Mama had knowledge of the grung. When there was help, it was minimal. She would pay to have the yam sticks cut and erected, and if the sticks weren’t to her liking, the men would have to bring new ones; she’d tell them off. A few times a year—in May, August and December—men would come to help when there was a huge amount of yam planting to do: these months were the best months for planting. Timing is everything for yams: different yams are planted at different stages of the moon, and they need different amounts of time— sometimes vastly different—to be optimally mature. There’s an inherited science when it comes to yam cultivation; you don’t just get up and say you’re doing it.

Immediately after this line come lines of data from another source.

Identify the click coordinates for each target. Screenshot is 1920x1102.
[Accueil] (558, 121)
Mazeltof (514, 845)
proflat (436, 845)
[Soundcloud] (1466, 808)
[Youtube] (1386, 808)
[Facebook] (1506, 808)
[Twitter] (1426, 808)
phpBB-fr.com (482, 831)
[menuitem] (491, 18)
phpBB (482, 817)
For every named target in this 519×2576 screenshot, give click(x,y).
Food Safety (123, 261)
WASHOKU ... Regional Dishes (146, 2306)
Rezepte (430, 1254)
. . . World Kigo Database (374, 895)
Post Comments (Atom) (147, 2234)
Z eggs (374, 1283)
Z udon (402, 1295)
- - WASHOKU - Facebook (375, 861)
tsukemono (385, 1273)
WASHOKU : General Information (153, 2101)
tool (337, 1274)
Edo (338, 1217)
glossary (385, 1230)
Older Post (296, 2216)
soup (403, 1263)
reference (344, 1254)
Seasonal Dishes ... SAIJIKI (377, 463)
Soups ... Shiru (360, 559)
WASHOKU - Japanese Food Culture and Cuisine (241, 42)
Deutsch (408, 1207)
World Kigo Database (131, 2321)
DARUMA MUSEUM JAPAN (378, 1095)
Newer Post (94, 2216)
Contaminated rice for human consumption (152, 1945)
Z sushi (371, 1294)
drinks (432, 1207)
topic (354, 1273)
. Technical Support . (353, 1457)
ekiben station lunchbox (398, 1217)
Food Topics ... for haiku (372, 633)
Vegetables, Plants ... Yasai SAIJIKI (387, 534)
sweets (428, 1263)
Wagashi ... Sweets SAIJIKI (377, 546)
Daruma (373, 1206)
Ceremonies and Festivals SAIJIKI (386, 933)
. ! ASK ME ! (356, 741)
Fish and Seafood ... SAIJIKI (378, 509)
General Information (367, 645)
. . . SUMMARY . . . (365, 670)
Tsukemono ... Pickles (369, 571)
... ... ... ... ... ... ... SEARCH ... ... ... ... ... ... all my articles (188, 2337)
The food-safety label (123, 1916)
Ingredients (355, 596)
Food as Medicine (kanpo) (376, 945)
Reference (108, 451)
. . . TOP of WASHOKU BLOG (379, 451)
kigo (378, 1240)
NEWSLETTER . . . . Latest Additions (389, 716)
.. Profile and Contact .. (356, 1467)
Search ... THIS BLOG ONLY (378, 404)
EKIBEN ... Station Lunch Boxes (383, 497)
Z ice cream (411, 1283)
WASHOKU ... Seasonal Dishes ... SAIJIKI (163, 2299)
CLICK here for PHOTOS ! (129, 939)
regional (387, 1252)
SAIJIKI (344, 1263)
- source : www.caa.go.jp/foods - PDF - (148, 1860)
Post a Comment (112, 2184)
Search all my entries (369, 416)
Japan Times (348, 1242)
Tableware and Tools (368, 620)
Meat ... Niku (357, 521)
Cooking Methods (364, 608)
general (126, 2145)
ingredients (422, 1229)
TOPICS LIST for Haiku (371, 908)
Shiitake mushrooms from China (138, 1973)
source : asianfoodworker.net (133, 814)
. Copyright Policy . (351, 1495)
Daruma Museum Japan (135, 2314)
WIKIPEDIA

If I step over into my childhood memory, Mama is often clutching an almanac, quietly murmuring to herself. She’s sitting on her bed or on her wooden bench on the veranda muttering words whose connections I don’t fully understand: full moon, first quarter, second quarter, third quarter ...; dark night ... new moon; sinvinsen, mosella ... to dig; Afu fi go in dark night. To the child that I was these mutterings were like spells, and yet I knew—at three, four years old—that they were plans—instructions to self—for planting. Holding the almanac while speaking to herself seemed as much a “Mama thing” as her mulching the yam hills or training their vines; as her sourcing from friends the goat’s milk that she’d scald for me to drink in the mornings. I didn’t think about the significance of dates, moon cycles, and dark nights to the cultivation of yam, but I understood even then that hers was a technical and intimate knowledge of grung tings, and more specifically, an intimate knowledge of the yam. Yes, intimacy was how I thought of it: I was born into a world where the connection between people and their food, and the ground that produced it, was one of lavish care and intimacy. The feeling I had then—I can’t explain why—was that people spoke to the ground. Mama’s runic mutterings gave to the yams—afu, mosella, sinvinsen, barby, taw—a kind of mystique. Even now I think of yam as a mystery food.